A guide to formatting your inputs for Morph's code update API

Posted by Tejas Bhakta

3 minute read


What Data Should I Send to Morph?

Morph is designed to be simple yet powerful. You only need to provide two things:

  1. The original code file
  2. The update snippet from your AI assistant (like Claude or GPT-4o)

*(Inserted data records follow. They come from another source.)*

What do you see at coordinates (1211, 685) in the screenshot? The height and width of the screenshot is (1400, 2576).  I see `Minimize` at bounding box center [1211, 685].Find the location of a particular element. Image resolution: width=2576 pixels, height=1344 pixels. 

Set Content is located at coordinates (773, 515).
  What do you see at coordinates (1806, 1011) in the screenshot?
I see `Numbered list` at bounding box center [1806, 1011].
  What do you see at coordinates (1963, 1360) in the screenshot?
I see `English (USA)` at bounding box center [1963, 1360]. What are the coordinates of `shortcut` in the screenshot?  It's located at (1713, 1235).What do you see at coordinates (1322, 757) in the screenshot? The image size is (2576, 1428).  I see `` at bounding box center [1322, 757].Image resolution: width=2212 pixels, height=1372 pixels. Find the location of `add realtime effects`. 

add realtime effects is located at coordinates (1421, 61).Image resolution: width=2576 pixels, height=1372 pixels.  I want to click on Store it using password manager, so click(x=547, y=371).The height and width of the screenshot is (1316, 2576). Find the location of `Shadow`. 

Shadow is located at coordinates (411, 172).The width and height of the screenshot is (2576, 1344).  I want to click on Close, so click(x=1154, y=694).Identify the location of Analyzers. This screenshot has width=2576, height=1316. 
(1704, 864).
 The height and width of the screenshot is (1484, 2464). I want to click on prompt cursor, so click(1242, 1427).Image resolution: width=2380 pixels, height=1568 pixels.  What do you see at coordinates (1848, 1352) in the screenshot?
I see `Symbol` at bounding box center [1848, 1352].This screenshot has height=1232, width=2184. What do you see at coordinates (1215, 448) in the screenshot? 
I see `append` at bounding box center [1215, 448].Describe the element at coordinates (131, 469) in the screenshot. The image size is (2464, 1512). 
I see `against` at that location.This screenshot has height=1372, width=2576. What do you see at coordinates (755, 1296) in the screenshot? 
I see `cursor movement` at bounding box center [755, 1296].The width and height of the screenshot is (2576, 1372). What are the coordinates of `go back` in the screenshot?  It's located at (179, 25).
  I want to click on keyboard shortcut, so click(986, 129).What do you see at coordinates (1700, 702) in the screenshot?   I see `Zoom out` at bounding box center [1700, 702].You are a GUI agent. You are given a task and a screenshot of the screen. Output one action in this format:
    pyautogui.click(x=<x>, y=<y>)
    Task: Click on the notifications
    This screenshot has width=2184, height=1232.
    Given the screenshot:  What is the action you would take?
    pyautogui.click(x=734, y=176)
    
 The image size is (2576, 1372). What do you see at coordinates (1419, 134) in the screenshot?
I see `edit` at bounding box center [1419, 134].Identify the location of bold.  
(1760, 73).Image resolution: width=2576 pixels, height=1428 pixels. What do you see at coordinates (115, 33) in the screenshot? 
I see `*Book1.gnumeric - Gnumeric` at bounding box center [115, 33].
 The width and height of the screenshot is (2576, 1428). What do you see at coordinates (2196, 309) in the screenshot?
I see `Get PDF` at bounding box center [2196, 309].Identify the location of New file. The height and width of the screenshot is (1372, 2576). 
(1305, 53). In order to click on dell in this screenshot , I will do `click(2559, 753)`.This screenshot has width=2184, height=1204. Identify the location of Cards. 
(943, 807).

Let's break this down with examples.

The Original Code File

This is your existing code file that needs to be updated. For example:

import os

def calculate_total(items):
    total = 0
    for item in items:
        total += item.price
    return total

The Update Snippet

This is the code change suggested by your AI assistant. For example, if you asked the AI to add tax calculation:

// ... existing code ...
def calculate_total(items):
    total = 0
    for item in items:
        total += item.price
    return total * 1.1  # Add 10% tax

Understanding Truncation Markers

Often, AI assistants will use truncation markers (// ... existing code ...) to indicate unchanged parts of the code. Morph understands these markers well and we train on their variations extensively:

// ... existing code ...
def calculate_total(items):
    total = 0
    for item in items:
        total += item.price
    return total * 1.1  # Add 10% tax
// ... existing code ...

Common Truncation Patterns

  1. Start of File
def first_changed():
    # changes here
// ... existing code ...
  1. Middle of File
// ... existing code ...
def changed_function():
    # changes here
// ... existing code ...
  1. End of File
// ... existing code ...
def last_changed():
    # changes here

API Example

Here's how to use Morph with Python:

from openai import OpenAI

client = OpenAI(
    api_key="your-api-key", 
    base_url="https://api.morph.dev/v1"  # Use Morph's API URL
)

def execute_query(original_code: str, update_snippet: str) -> str:
    response = client.chat.completions.create(
        model="morph-v0",
        messages=[
            {
                "role": "user", 
                "content": f"""<code>{original_code}</code>
<update>{update_snippet}</update>"""
            }
        ],
        temperature=0.1,
        max_tokens=8192
    )
    return response.choices[0].message.content

# Example usage
original = """def add(a, b):
    return a + b"""

update = """def add(a, b):
    # Add input validation
    if not isinstance(a, (int, float)) or not isinstance(b, (int, float)):
        raise TypeError("Inputs must be numbers")
    return a + b"""

result = execute_query(original, update)
print(result)

Best Practices

  1. Keep Full Original Code: Include necessary imports and dependencies in your original code.
  2. Clear Truncation: Use standard truncation markers (// ... existing code ...) when needed (Claude would do this automatically)
  3. Extra context is not needed. Morph will use the original code as a strong prior. If you feel its needed, you can send it before the code/update in a user message.